**Given instruction**
Duplicate everything in the listing from the line containing "will [393, 105]." down to the line containing "(x=287, y=173)", both of those lines included.

─── Raw records ───

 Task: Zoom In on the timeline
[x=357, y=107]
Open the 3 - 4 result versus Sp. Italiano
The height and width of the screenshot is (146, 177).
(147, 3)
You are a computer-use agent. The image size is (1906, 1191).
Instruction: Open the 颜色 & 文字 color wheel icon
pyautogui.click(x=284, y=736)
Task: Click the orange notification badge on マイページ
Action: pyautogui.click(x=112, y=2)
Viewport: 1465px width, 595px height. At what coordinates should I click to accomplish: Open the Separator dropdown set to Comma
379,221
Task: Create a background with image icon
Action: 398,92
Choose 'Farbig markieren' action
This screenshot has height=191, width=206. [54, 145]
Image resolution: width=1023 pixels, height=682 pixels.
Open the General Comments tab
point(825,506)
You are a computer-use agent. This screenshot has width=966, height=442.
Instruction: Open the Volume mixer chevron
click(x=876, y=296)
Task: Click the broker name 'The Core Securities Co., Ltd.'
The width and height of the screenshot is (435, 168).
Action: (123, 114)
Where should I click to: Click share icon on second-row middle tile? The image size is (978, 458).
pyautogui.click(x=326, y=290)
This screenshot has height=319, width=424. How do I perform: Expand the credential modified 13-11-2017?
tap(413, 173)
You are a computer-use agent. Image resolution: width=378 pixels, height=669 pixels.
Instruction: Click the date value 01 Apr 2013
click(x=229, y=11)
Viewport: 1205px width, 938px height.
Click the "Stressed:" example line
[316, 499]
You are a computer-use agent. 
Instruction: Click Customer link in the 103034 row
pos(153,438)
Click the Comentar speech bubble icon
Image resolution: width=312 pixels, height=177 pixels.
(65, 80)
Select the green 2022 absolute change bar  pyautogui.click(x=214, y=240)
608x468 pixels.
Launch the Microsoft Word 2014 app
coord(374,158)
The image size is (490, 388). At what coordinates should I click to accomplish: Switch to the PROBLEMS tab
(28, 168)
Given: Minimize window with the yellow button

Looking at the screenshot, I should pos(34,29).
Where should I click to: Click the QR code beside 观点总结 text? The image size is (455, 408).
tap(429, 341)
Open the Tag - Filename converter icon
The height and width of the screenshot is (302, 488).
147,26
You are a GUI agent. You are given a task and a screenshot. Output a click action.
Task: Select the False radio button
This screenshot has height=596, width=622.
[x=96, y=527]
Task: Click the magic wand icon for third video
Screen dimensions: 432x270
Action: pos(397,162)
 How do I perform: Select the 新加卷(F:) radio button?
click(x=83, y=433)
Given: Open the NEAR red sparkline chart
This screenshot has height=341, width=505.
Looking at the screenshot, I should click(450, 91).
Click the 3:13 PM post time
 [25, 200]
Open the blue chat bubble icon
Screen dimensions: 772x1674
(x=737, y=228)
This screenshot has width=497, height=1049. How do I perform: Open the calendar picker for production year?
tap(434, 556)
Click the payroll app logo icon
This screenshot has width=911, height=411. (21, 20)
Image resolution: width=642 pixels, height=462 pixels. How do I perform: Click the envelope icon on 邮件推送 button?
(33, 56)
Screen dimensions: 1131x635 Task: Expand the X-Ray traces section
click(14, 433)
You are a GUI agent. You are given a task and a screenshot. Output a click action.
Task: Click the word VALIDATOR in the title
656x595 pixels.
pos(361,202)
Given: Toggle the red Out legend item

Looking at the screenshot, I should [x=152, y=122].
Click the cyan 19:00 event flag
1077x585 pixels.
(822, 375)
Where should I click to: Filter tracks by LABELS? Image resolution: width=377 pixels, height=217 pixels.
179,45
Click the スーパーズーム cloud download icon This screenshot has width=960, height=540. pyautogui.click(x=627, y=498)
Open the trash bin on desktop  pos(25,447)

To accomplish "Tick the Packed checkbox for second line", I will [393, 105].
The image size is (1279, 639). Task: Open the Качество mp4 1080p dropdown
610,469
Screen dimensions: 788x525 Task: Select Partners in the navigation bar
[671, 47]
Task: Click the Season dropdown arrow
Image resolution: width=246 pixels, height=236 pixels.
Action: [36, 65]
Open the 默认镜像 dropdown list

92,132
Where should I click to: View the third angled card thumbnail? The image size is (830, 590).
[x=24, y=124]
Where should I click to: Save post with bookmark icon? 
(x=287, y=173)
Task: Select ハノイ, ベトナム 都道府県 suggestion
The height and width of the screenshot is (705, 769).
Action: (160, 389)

───

**Answer to the task**
To accomplish "Tick the Packed checkbox for second line", I will [393, 105].
The image size is (1279, 639). Task: Open the Качество mp4 1080p dropdown
610,469
Screen dimensions: 788x525 Task: Select Partners in the navigation bar
[671, 47]
Task: Click the Season dropdown arrow
Image resolution: width=246 pixels, height=236 pixels.
Action: [36, 65]
Open the 默认镜像 dropdown list

92,132
Where should I click to: View the third angled card thumbnail? The image size is (830, 590).
[x=24, y=124]
Where should I click to: Save post with bookmark icon? 
(x=287, y=173)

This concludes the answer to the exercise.